* [Data for analysis]
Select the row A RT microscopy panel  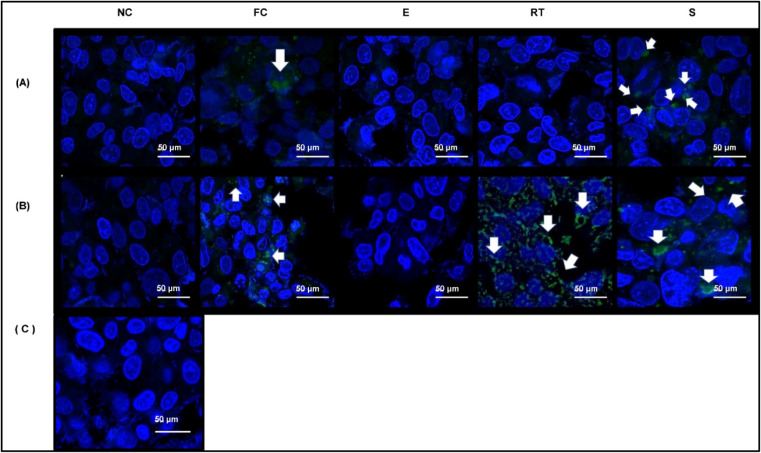(x=545, y=101)
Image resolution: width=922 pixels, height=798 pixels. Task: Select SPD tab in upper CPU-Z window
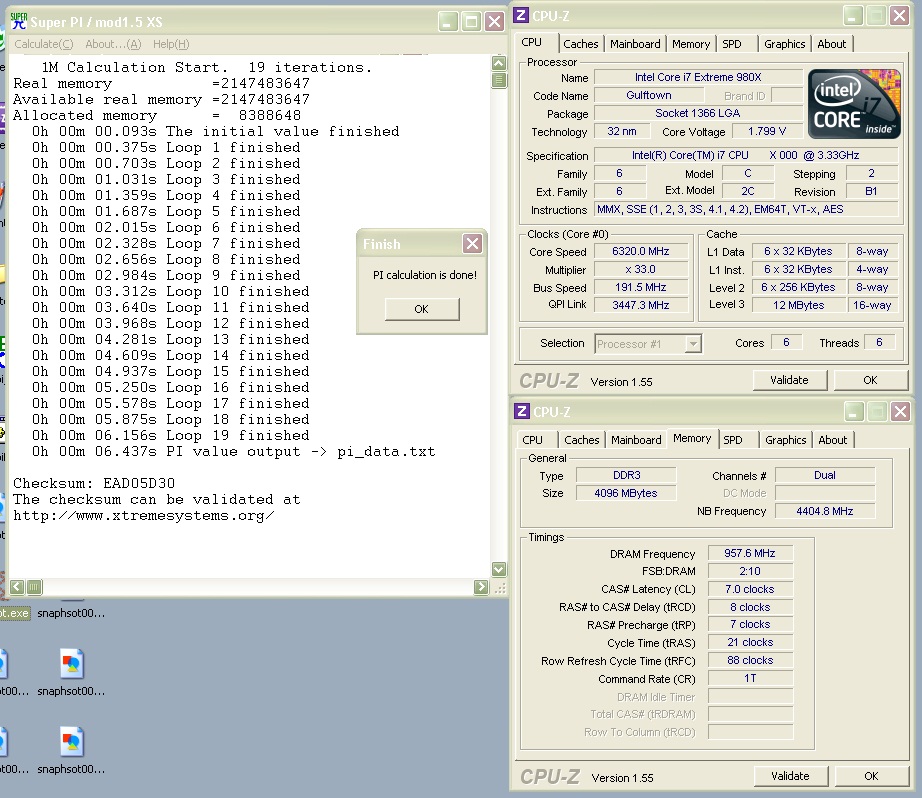coord(732,44)
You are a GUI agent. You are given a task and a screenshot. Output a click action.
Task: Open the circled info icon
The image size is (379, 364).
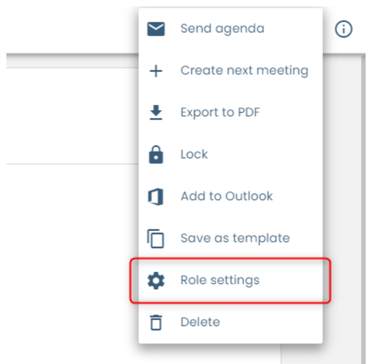[x=343, y=29]
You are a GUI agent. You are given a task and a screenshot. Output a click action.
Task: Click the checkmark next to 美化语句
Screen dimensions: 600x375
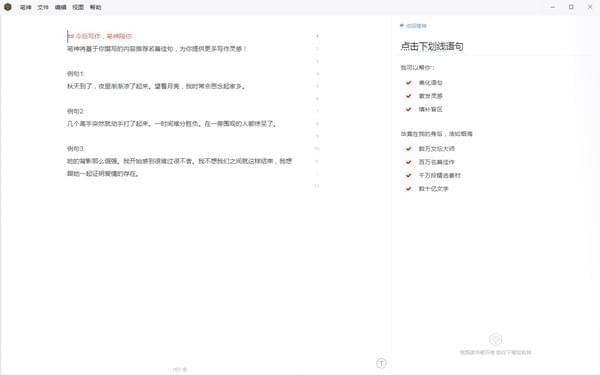tap(409, 83)
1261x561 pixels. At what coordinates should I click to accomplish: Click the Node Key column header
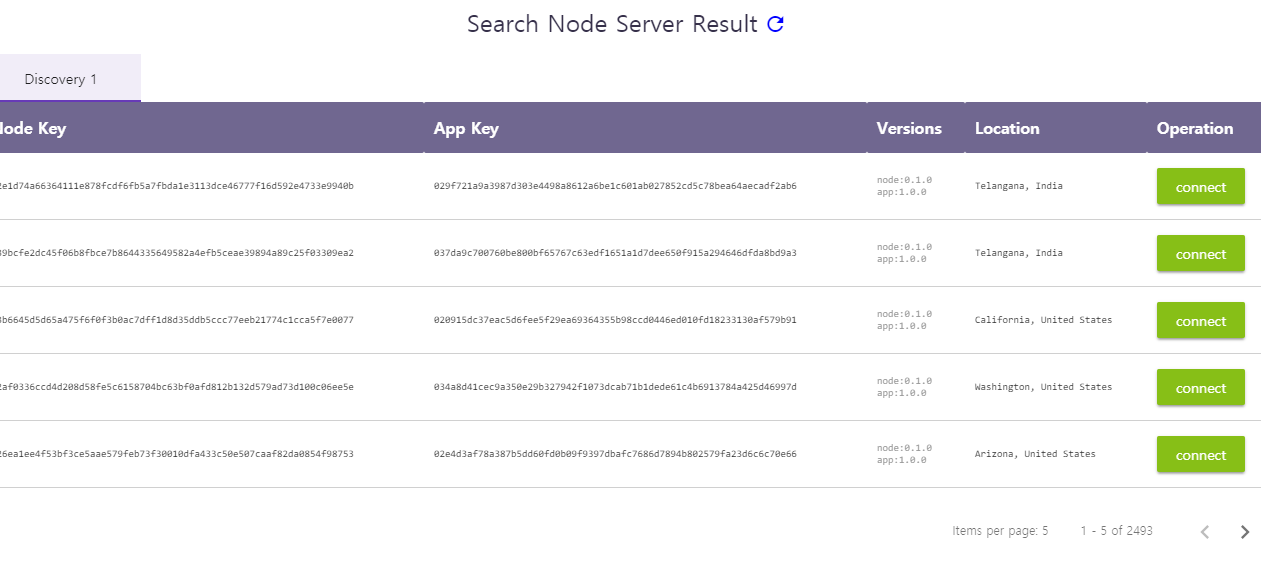tap(32, 128)
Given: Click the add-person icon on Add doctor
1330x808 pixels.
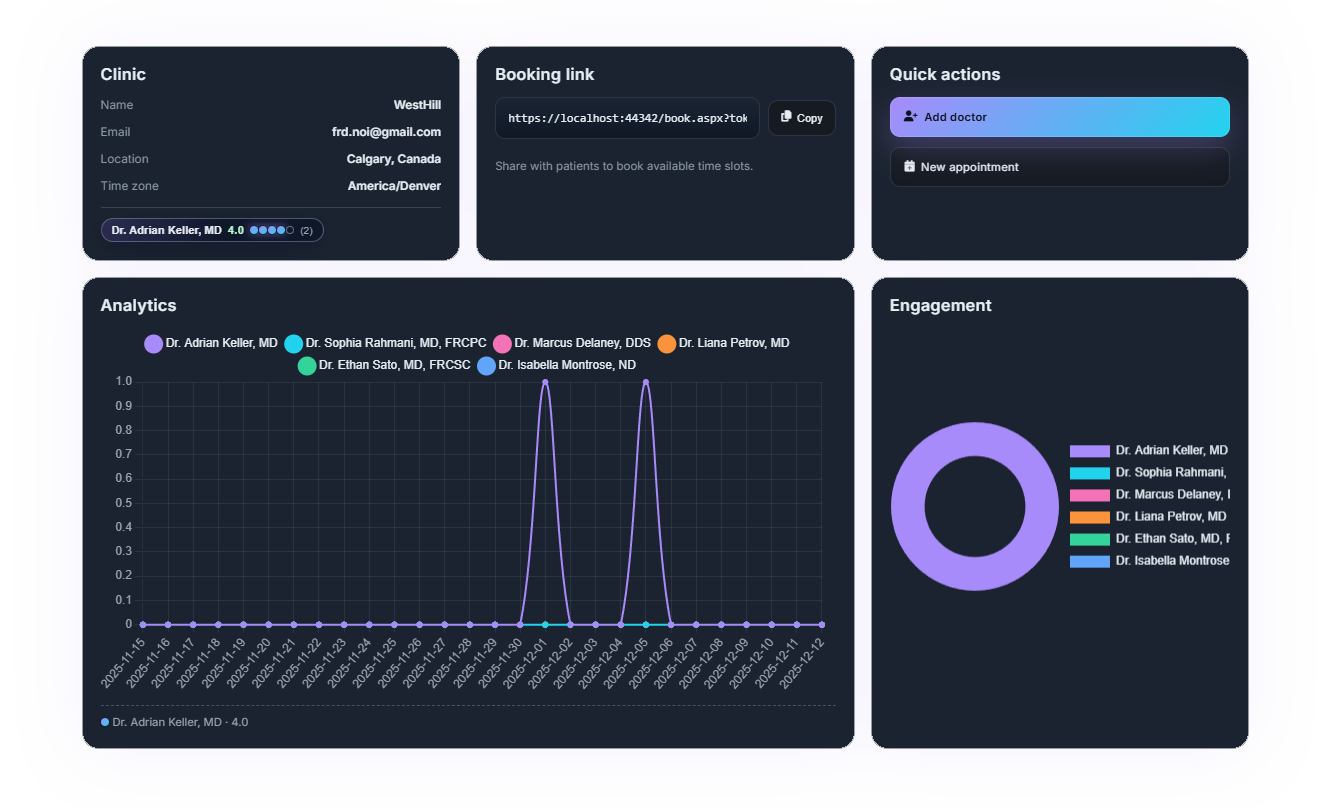Looking at the screenshot, I should coord(910,116).
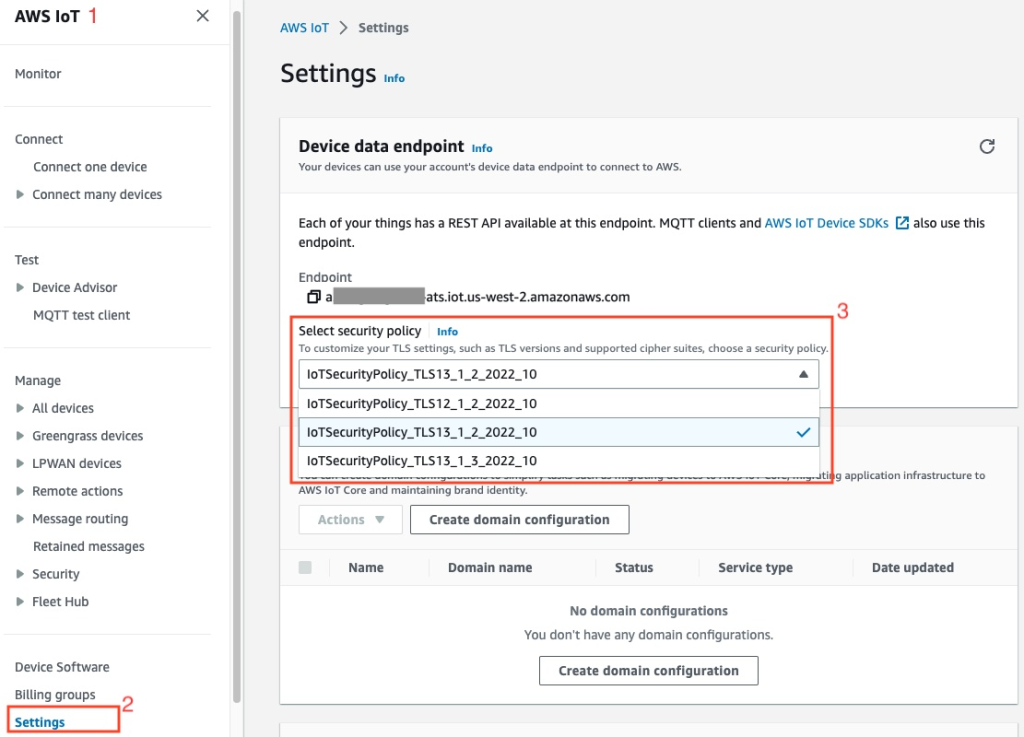This screenshot has height=737, width=1024.
Task: Click the Create domain configuration button
Action: (x=519, y=519)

* [Brief] Pictures are to be left out when the lines from the one containing "Image resolution: width=922" through the end of the records above are repeated exactly; no other line is wanted.

* [Solution]
Image resolution: width=922 pixels, height=798 pixels. Task: Select SPD tab in upper CPU-Z window
coord(732,44)
You are a GUI agent. You are given a task and a screenshot. Output a click action.
Task: Open the circled info icon
The image size is (379, 364).
[x=343, y=29]
You are a GUI agent. You are given a task and a screenshot. Output a click action.
Task: Click the checkmark next to 美化语句
Screen dimensions: 600x375
tap(409, 83)
1261x561 pixels. At what coordinates should I click to accomplish: Click the Node Key column header
tap(32, 128)
Given: Click the add-person icon on Add doctor
1330x808 pixels.
Looking at the screenshot, I should coord(910,116).
This screenshot has height=737, width=1024.
Task: Click the Create domain configuration button
Action: (x=519, y=519)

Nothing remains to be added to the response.